** What is required **
Filter the entries down to the lines holding "back", then copy those lines.
===== Records supplied
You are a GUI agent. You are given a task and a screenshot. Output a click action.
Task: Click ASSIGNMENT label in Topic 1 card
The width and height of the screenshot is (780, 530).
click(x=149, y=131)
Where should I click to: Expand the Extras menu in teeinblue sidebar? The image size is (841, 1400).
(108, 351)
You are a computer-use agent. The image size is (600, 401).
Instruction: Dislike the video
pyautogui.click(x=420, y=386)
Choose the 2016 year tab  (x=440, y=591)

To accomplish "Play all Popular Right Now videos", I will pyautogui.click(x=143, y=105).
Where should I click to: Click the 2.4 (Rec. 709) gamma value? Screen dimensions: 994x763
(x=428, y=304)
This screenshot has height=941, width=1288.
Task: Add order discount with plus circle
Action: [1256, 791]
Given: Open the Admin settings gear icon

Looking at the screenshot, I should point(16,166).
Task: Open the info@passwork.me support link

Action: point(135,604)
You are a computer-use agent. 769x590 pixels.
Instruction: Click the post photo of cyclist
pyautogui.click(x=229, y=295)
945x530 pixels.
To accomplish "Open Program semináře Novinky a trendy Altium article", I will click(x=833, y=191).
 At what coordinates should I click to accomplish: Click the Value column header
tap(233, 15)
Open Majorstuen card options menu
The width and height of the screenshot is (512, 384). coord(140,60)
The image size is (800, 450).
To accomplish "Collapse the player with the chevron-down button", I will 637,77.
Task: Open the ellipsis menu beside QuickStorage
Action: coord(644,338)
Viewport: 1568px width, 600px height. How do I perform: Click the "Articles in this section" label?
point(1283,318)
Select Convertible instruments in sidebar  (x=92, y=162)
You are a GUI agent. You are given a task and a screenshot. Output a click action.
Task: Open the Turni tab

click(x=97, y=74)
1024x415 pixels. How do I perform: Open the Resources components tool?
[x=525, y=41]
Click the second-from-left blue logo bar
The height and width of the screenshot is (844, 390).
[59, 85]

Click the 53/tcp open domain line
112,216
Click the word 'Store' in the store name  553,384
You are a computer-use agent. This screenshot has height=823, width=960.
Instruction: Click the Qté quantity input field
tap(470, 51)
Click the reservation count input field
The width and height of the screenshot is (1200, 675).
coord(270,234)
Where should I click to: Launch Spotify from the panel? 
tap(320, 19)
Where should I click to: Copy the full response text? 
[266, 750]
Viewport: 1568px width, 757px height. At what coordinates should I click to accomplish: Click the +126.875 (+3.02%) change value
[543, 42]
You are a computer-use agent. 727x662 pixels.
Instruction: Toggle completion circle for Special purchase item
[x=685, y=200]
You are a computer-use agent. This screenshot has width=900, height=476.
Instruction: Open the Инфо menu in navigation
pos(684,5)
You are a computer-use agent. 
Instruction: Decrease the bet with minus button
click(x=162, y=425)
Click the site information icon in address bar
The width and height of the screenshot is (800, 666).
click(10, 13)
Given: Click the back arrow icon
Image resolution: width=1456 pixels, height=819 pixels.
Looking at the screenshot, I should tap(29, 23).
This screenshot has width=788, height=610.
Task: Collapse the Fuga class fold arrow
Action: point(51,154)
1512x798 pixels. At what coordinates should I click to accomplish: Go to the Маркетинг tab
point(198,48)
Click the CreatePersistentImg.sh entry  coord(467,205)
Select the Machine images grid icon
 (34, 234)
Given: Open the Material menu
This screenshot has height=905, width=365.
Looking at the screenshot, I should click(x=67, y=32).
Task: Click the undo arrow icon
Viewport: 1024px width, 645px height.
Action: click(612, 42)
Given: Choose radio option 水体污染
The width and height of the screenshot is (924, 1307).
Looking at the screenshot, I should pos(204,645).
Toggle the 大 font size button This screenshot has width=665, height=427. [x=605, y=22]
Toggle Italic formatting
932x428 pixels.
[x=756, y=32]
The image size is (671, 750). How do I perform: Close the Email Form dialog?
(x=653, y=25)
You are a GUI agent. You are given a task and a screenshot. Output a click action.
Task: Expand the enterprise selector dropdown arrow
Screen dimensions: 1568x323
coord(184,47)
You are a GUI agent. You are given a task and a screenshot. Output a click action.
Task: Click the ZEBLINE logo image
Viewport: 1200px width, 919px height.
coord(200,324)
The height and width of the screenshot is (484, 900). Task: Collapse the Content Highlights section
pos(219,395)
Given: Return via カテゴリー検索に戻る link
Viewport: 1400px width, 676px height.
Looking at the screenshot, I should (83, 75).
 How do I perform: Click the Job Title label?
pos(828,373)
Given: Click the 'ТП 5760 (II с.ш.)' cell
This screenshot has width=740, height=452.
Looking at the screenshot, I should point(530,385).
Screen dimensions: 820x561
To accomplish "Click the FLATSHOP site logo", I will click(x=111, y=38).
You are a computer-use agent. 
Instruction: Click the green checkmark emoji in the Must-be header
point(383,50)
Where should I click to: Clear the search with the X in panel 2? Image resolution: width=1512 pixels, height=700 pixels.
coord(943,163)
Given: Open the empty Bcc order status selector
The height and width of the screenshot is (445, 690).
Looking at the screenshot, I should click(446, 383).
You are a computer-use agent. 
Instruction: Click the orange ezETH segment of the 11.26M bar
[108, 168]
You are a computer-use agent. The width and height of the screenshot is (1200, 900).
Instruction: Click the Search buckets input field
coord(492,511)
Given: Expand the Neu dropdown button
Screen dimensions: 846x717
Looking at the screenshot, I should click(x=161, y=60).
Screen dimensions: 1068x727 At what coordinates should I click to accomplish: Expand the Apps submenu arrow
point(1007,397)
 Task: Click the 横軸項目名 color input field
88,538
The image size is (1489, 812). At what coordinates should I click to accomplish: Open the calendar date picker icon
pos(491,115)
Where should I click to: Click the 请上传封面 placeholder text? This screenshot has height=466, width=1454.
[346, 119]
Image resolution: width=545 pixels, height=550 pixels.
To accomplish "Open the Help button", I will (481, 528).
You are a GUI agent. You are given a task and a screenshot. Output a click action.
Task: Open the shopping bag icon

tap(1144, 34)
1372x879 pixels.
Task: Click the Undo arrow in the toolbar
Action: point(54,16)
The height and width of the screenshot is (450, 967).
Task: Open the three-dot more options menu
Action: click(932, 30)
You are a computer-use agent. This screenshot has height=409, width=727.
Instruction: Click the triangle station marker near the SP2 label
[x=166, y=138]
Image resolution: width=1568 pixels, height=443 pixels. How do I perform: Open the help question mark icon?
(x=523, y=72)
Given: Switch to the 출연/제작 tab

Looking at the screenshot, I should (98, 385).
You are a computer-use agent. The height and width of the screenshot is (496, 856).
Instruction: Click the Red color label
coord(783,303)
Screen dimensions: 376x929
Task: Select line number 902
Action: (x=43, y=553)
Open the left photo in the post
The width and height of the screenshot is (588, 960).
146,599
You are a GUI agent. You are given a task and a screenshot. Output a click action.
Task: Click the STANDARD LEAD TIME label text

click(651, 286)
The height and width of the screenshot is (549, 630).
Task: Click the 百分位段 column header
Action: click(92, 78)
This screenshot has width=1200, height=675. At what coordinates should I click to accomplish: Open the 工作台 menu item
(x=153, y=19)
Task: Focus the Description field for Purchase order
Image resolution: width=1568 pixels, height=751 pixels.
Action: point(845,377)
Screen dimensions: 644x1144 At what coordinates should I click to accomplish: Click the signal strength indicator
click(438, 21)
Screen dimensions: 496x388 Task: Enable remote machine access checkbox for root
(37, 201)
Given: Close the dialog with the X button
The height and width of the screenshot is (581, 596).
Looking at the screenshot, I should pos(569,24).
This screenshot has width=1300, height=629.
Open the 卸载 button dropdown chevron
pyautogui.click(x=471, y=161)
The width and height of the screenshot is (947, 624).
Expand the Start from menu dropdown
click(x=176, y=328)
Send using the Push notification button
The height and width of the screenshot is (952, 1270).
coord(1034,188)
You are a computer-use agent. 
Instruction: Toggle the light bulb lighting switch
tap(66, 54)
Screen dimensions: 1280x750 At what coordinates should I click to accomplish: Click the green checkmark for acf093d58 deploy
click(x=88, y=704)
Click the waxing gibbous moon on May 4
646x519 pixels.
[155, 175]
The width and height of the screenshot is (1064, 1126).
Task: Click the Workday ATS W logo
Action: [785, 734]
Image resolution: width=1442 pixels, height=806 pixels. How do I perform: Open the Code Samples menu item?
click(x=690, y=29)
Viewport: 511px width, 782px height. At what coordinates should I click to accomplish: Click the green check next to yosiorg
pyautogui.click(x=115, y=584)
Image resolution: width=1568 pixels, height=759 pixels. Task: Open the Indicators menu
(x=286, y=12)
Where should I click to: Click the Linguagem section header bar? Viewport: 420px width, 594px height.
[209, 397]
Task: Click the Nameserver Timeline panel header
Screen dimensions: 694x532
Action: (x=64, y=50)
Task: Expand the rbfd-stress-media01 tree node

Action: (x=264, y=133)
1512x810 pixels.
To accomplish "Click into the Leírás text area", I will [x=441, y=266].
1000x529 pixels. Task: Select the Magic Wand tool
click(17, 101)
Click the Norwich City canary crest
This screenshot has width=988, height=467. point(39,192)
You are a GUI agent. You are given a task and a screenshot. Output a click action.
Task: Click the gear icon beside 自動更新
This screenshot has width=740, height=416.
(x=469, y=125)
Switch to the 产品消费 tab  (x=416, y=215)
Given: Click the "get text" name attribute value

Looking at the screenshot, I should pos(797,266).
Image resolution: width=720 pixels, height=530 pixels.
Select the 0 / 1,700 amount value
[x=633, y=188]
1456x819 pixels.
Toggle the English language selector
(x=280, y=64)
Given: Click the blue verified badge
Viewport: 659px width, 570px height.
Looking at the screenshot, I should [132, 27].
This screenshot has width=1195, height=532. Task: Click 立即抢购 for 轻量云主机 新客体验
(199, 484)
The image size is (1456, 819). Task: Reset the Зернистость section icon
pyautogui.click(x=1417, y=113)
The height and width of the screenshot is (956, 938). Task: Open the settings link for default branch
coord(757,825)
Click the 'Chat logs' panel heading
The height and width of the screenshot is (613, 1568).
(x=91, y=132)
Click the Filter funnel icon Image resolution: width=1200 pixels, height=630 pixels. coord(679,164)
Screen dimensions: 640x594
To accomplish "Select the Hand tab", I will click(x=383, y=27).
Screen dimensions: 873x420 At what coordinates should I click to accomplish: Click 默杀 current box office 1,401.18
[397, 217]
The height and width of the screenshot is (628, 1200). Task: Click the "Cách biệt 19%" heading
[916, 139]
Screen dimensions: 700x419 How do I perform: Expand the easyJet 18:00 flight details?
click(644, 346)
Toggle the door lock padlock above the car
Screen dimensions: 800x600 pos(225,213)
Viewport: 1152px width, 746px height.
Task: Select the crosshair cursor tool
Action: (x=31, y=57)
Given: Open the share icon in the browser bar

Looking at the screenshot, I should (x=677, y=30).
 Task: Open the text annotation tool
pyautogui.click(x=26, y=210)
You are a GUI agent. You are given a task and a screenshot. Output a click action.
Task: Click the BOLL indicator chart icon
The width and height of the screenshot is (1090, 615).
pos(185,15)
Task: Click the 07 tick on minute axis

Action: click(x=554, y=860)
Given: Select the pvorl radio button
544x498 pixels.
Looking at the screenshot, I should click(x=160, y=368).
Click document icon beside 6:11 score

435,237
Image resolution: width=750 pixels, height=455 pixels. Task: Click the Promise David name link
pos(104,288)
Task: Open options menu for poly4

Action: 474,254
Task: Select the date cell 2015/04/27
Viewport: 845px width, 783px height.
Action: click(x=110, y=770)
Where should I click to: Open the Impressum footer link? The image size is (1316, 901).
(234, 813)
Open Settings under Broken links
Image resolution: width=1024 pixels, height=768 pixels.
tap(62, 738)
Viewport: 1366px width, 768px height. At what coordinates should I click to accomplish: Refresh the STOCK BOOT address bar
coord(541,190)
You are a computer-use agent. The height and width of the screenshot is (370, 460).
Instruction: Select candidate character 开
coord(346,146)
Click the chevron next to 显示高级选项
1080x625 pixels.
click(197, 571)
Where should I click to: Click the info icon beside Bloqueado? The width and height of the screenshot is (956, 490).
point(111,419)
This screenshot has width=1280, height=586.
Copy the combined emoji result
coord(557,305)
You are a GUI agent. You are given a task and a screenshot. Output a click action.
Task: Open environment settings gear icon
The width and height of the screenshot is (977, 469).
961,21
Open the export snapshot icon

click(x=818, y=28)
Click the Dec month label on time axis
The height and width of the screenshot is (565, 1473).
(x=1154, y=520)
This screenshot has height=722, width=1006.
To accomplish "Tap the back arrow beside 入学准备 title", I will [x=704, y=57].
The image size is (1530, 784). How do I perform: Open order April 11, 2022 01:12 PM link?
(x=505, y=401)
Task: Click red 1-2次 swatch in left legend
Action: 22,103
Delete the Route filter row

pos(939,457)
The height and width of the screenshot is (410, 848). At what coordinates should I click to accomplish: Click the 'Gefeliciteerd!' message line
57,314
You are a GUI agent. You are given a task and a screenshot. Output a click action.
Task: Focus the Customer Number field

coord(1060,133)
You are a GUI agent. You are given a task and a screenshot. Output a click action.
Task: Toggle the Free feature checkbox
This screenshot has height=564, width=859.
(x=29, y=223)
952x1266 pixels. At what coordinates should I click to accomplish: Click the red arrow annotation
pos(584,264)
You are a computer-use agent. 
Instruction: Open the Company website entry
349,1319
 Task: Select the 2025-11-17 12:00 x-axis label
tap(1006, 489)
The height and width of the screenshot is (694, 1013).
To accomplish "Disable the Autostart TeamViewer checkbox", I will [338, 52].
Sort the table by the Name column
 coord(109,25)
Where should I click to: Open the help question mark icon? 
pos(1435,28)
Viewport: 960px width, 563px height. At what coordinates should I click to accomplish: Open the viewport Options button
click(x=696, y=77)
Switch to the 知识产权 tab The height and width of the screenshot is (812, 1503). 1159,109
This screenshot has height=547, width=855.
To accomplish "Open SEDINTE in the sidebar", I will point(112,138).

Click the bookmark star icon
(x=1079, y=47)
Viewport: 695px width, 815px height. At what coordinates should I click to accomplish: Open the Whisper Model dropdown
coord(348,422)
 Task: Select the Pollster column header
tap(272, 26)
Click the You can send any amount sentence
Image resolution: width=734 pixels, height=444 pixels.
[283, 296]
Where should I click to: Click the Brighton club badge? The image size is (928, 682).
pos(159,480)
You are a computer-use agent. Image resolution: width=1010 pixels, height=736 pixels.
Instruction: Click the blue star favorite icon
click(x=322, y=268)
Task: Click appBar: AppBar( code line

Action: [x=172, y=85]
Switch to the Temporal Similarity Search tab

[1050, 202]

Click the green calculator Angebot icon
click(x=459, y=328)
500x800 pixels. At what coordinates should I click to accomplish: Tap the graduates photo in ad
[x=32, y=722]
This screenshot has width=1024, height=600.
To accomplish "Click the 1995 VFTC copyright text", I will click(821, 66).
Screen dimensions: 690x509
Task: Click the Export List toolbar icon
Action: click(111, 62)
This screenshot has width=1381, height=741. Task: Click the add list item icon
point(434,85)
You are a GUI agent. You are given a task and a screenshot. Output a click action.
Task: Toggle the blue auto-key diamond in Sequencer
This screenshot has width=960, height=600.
==========
** Result of this task **
Given: Click the back arrow icon
To accomplish "Tap the back arrow beside 入学准备 title", I will [x=704, y=57].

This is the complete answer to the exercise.